The correct answer information includes a keyword list composed of a list of at least one word for one of the correct answer sentences in the correct answer sentence list, and the keyword list includes words extracted from the one correct answer sentence and words. Contains at least one of the synonyms or homophones corresponding to the extracted words as a keyword.
The scoring support unit is a part of a keyword and the voice recognition result for each keyword list set in advance for the correct answer sentence included in the correct answer sentence list or created from the correct answer sentence included in the correct answer sentence list.
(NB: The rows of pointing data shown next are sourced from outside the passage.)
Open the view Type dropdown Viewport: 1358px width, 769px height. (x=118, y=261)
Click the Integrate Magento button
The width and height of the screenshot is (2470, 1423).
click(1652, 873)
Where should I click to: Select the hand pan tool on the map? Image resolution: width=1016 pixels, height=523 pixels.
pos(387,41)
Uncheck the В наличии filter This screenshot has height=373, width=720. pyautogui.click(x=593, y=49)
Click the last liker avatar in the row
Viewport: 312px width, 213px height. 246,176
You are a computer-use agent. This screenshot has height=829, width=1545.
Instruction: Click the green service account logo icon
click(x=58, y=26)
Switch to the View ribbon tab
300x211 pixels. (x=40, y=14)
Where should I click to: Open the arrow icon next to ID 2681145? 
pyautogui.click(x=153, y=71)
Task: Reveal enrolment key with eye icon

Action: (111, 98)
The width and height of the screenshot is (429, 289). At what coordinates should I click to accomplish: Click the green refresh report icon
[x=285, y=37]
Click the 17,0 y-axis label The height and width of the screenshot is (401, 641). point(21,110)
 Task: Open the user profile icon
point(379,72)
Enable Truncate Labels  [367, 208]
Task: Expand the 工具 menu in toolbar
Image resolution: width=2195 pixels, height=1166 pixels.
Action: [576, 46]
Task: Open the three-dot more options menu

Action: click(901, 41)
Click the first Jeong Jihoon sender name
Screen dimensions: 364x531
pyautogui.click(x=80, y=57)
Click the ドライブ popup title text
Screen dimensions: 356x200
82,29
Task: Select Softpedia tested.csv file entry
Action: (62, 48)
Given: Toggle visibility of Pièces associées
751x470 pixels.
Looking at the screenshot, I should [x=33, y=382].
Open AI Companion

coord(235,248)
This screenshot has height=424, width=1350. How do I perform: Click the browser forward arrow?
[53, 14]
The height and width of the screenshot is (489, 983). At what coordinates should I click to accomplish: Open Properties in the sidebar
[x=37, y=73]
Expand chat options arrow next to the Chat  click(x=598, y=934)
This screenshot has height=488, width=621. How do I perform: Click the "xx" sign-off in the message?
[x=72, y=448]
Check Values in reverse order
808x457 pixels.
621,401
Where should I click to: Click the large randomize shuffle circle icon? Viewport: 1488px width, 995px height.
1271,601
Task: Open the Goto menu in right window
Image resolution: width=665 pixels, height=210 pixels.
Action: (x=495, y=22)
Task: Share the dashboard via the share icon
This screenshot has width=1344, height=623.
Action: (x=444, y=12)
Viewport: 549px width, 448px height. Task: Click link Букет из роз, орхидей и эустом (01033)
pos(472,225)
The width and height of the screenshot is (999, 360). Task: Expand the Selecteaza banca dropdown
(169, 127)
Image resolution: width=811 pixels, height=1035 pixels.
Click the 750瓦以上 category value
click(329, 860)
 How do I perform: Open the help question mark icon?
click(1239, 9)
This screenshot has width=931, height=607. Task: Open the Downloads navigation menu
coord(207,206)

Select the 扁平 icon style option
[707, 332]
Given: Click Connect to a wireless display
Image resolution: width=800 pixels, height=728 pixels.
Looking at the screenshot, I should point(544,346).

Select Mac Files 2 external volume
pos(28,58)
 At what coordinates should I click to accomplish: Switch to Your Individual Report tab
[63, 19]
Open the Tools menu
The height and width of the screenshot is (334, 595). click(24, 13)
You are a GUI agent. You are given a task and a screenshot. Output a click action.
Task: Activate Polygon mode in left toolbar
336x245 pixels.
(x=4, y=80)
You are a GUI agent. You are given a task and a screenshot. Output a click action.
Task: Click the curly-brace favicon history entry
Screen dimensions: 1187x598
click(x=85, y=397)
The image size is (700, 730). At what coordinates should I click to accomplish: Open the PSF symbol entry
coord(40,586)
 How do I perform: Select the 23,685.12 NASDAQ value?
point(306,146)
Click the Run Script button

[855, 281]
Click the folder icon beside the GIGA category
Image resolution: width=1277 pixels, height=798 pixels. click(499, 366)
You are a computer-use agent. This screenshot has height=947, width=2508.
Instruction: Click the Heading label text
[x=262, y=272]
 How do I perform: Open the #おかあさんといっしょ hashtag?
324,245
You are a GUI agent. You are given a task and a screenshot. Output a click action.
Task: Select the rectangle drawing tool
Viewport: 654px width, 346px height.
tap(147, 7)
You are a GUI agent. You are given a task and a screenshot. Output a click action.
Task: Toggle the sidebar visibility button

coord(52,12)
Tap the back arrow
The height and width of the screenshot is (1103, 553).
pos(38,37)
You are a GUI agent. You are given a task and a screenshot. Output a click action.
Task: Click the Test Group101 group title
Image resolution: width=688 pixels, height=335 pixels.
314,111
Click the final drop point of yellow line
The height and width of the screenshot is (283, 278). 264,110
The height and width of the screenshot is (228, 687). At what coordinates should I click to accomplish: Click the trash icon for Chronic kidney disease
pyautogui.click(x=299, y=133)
Find an evaluation based on one or more of matches, exact matches, prefix matches, and suffix matches,
Scoring support device.

The scoring support device according to claim 6.
The keyword list of the correct answer information is a list including information in the order of appearance of the keywords in one correct answer sentence.
The scoring support unit evaluates the matching rate of the voice recognition result and the keyword with respect to the appearance order of the keyword for each keyword list of the correct answer information.
Scoring support device.

The scoring support device according to claim 6 or 7.
The keyword has at least one predetermined linguistic attribute.
Scoring support device.

A scoring support device according to any one of claims 6 to 8.
Includes an answer sentence keyword creation unit that extracts keywords from the voice recognition result and creates an answer sentence keyword list.
The scoring support unit requests an evaluation based on the answer sentence keyword and the keyword list of the correct answer information.
Scoring support device.

A scoring support device according to any one of claims 1 to 5.
The scoring support unit requests an evaluation in which the correct answer information and the voice recognition result are collated in character units, and the correct answer information is a correct answer sentence list or a keyword list.
Scoring support device.

A scoring support device according to any one of claims 1 to 5.
The correct answer information includes one or more regular expressions corresponding to the one correct answer sentence, and the scoring support unit requests matching between the correct answer information and the voice recognition result as an evaluation.
Scoring support device.

A scoring support device according to any one of claims 1 to 5.
The correct answer information is the correct answer sentence list.
Scoring support device.

A scoring support device according to any one of claims 1 to 12.
The scoring support unit allows a difference of the number of characters or less specified in advance in the evaluation of the correct answer information and the voice recognition result.
Scoring support device.

A scoring support device according to any one of claims 1 to 13.
The scoring support unit outputs the best evaluation among the obtained evaluations as an evaluation result.
Scoring support device.

A scoring support device according to any one of claims 1 to 14.
The scoring support unit classifies the obtained evaluation according to a predetermined classification table, and outputs the classification result as the evaluation result.
Scoring support device.

It includes a scoring support step for requesting the evaluation of the voice answer by using the voice recognition result of the voice answer to the question sentence and the correct answer information corresponding to the correct answer sentence list including at least one correct answer sentence corresponding to the question sentence.
Scoring support method.

A program for operating a computer as a scoring support device according to any one of claims 1 to 15.